It is important to note that the direction of generalization was similar for both groups, with the trajectories shifted in the downward direction. This would be expected if participants were learning an internal model of a translation shift since compensation for the upward shift requires a downward displacement of the trajectory. However, it is opposite of what would be expected if participants were learning an internal model of a rotation. Generalization of a rotation to the probe locations would require an upward displacement of the trajectories to these targets.
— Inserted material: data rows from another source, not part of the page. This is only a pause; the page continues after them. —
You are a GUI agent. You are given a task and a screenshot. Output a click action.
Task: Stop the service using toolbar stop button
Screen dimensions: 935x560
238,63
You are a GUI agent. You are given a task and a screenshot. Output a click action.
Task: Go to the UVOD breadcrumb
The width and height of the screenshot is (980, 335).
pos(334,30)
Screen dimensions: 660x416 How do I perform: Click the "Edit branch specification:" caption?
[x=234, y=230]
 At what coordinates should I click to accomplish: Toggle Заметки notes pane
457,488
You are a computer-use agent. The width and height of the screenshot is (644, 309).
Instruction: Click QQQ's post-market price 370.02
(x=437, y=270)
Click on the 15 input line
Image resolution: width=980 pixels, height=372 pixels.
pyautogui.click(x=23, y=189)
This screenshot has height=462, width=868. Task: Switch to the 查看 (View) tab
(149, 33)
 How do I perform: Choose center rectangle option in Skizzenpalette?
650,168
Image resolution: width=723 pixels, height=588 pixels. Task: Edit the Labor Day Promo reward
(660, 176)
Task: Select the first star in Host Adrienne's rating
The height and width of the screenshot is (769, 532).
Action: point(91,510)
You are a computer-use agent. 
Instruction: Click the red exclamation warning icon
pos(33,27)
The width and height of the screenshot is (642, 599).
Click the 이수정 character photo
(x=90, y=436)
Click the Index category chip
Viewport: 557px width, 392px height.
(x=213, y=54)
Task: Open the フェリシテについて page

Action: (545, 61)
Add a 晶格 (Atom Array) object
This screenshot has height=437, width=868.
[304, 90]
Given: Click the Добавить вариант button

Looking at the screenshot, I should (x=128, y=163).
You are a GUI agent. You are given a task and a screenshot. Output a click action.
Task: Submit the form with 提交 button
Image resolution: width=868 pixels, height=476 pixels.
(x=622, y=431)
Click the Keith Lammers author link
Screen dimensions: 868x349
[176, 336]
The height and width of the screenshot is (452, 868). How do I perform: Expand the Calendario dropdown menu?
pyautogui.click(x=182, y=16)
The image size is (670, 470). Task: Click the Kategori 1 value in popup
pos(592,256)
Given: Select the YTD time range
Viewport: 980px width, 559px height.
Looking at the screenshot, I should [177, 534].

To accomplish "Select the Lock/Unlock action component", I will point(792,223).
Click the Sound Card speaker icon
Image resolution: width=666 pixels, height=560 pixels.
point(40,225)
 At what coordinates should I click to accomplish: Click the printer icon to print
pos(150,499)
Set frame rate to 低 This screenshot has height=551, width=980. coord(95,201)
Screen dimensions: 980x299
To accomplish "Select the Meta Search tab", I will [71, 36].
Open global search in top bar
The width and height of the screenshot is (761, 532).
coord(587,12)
To directly compare the data from Test blocks in the two experiments, we employed a two-way ANOVA with the factors Context (circular vs. rectilinear) and Perturbation (rotation vs. translation). There were no significant effects in the degree of adaptation at the training target location during the training block, although both main effects and the interaction approach significance [Context: F(1, 14) = 2.69, p = 0.11; Perturbation: F(1, 14) = 1.17, p = 0.29; interaction: F(1, 7) = 1.44, p = 0.24]. In terms of generalization, only the effect of Context was significant [F(1, 14) = 33.6, p < 0.001]. The type of perturbation was not significant [F(1, 14) = 0.18, p = 068], nor was the interaction of these factors [F(1, 14) = 2.34, p = 0.14]. When averaged across the three probe locations and between experiments, the mean shifts in hand angle were 15.4 ± 7.5° and 2.66 ± 4.7° for the rectilinear and circular contexts, respectively. Thus, when the two experiments are considered together, the results clearly demonstrate that generalization, at least to targets far from the training location, is constrained more by the context rather than the error information.

Experiment 3

In Experiments 1 and 2, the visual perturbations were introduced abruptly and participants were likely cognizant at the beginning of the training block that their performance was no longer accurate. It is possible that learning with rectilinear context induced the adoption of a generic strategy rather than the adaptation of an internal model (Taylor and Ivry, 2012). For example, the participants may have noticed that the reaches were terminating above the target location and decided to aim to a location below the target. Generalization would appear broad if this strategy was applied to all of the targets. By this hypothesis, the results of Experiments 1 and 2 would indicate that the rectilinear arrangement leads participants to adopt a strategy, whereas the circular arrangement does not. Alternatively, it may be that the rectilinear arrangement produces greater sensorimotor adaptation than the circular arrangement.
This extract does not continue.